Risikopräferenzen und prosoziales Verhalten – Experimentelle Evidenz aus pandemischen Zeiten
Sind wir bereit, unsere Kontakte zu reduzieren, um das Infektionsrisiko mit Covid-19 zu vermindern? Das ist eine Frage, die uns in der Pandemie begleitete. Wir sind unentwegt mit Situationen konfrontiert, in denen wir das Risiko für unsere eigene Gesundheit abwägen müssen. Unsere Risikoentscheidungen betreffen dabei jedoch nicht nur die eigene Person, sondern können weitreichende Folgen für die Gesundheit anderer haben. Die Folgen der Risikoabwägungen haben demnach auch eine prosoziale Komponente. Beim Treffen mit anderen Menschen, beispielsweise, wird nicht nur riskiert, sich selbst anzustecken, sondern auch die Person zu sein, die andere ansteckt. Ein sich dadurch verstärkendes Infektionsgeschehen stellt zusätzlich eine Belastung des Gesundheitssystems dar.
Das Zusammenspiel zwischen Risikopräferenzen und prosozialem Verhalten haben Forschende des HCHE mit Hilfe eines Befragungsexperiments im Rahmen der European COvid Survey (ECOS) untersucht. Die Teilnehmenden der Studie wurden in einer abstrakten Entscheidungssituation gebeten, Kosten und Nutzen von risikobehafteten Entscheidungen abzuwägen. Konkret wurden sie gefragt, wie viele Personen sie treffen möchten, wenn jedes Treffen mit einem persönlichen Nutzen für sie verbunden ist. Je mehr Personen sie treffen würden, desto größer wäre der potenzielle Nutzen. Auf der anderen Seite stieg aber mit jeder getroffenen Person gleichzeitig auch das Risiko, sich zu infizieren und damit den Nutzen wieder zu verlieren. Bei dieser Risikoabwägung hatte die eigene Entscheidung zunächst nur Auswirkungen auf die eigene Person. In einer zweiten Entscheidung wurden die Teilnehmenden gebeten, eine erneute Risikoabwägung zu treffen. Dieses Mal war mit einem Treffen nicht nur das eigene Infektionsrisiko verbunden, sondern auch das Risiko, Kosten für das Gesundheitssystem und damit für die Gemeinschaft zu verursachen.

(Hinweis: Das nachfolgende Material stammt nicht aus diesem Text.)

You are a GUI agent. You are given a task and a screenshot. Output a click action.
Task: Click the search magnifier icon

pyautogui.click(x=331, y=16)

Mittelpunkt der Studie war es zu untersuchen, wie sich die Entscheidungen der Teilnehmenden ändern, wenn die Konsequenzen nicht nur sie selbst, sondern auch die Gemeinschaft betreffen. Unterscheiden sich die Risikoabwägungen, wenn sie Folgen für die Gemeinschaft haben können? Die Forschenden konnten beobachten, dass die Teilnehmenden die Konsequenzen einer Infektion sehr genau abgewogen haben. Sie waren nur bereit sehr wenige Menschen zu treffen und zeigten damit ein hohes Maß an Risikoaversion. Die Teilnehmenden verstärkten ihre Risikoaversion, wenn negative Auswirkungen auf die Gemeinschaft auf dem Spiel standen. Dieses Muster ist in allen befragten sieben europäischen Ländern zu finden. Die Studie gibt Aufschluss über Motive, die bei Risikoabwägungen in der Pandemie eine Rolle spielen. Dies kann insbesondere bei der Kommunikation von Maßnahmen zur Eindämmung der Pandemie hilfreich sein.

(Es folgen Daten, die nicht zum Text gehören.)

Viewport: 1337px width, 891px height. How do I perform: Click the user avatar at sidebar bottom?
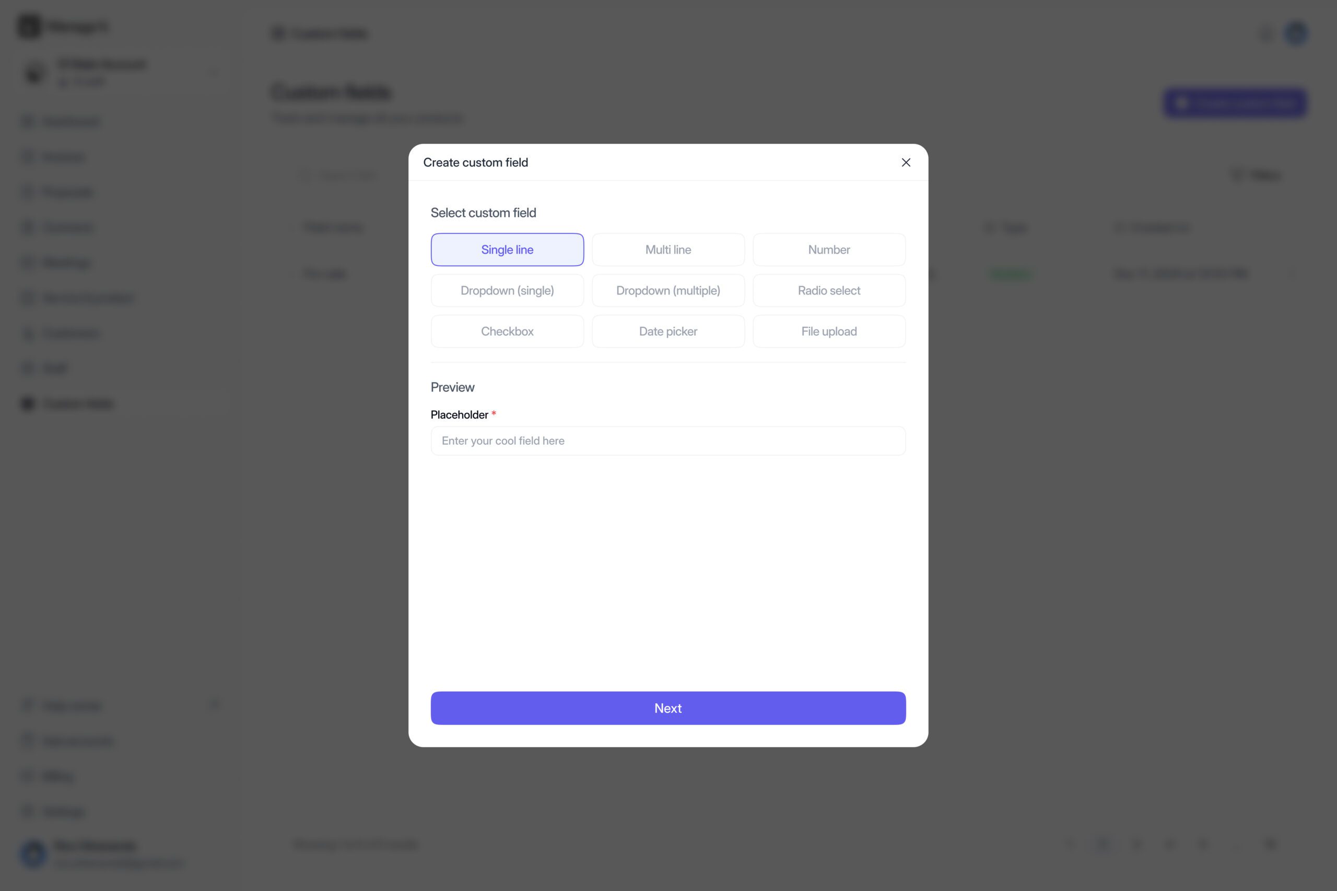pyautogui.click(x=33, y=853)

Bei der Befragung haben die Forschenden des HCHE berücksichtigt, dass sich Menschen in realen Entscheidungssituationen anders verhalten, als wenn ihre Entscheidungen lediglich hypothetische Konsequenzen hätten. Daher waren die Risikoabwägungen im Experiment nicht nur rein gedanklich, sondern hatten monetäre Konsequenzen. Nutzen und Kosten wurden in Geldeinheiten umgerechnet und der resultierende Betrag wurde den Teilnehmenden ausgezahlt. Die Kosten für die Gemeinschaft wurden im Experiment dadurch simuliert, dass eine Spende an die COVAX-Initiative von UNICEF in Höhe von 0,50€ je Teilnehmenden auf dem Spiel stand. Auf Grund ihrer Entscheidungen haben 2.845 Teilnehmende jeweils eine Spende ermöglicht. Insgesamt kam somit eine Spende in Höhe von 1.422,50€ an UNICEF zustande.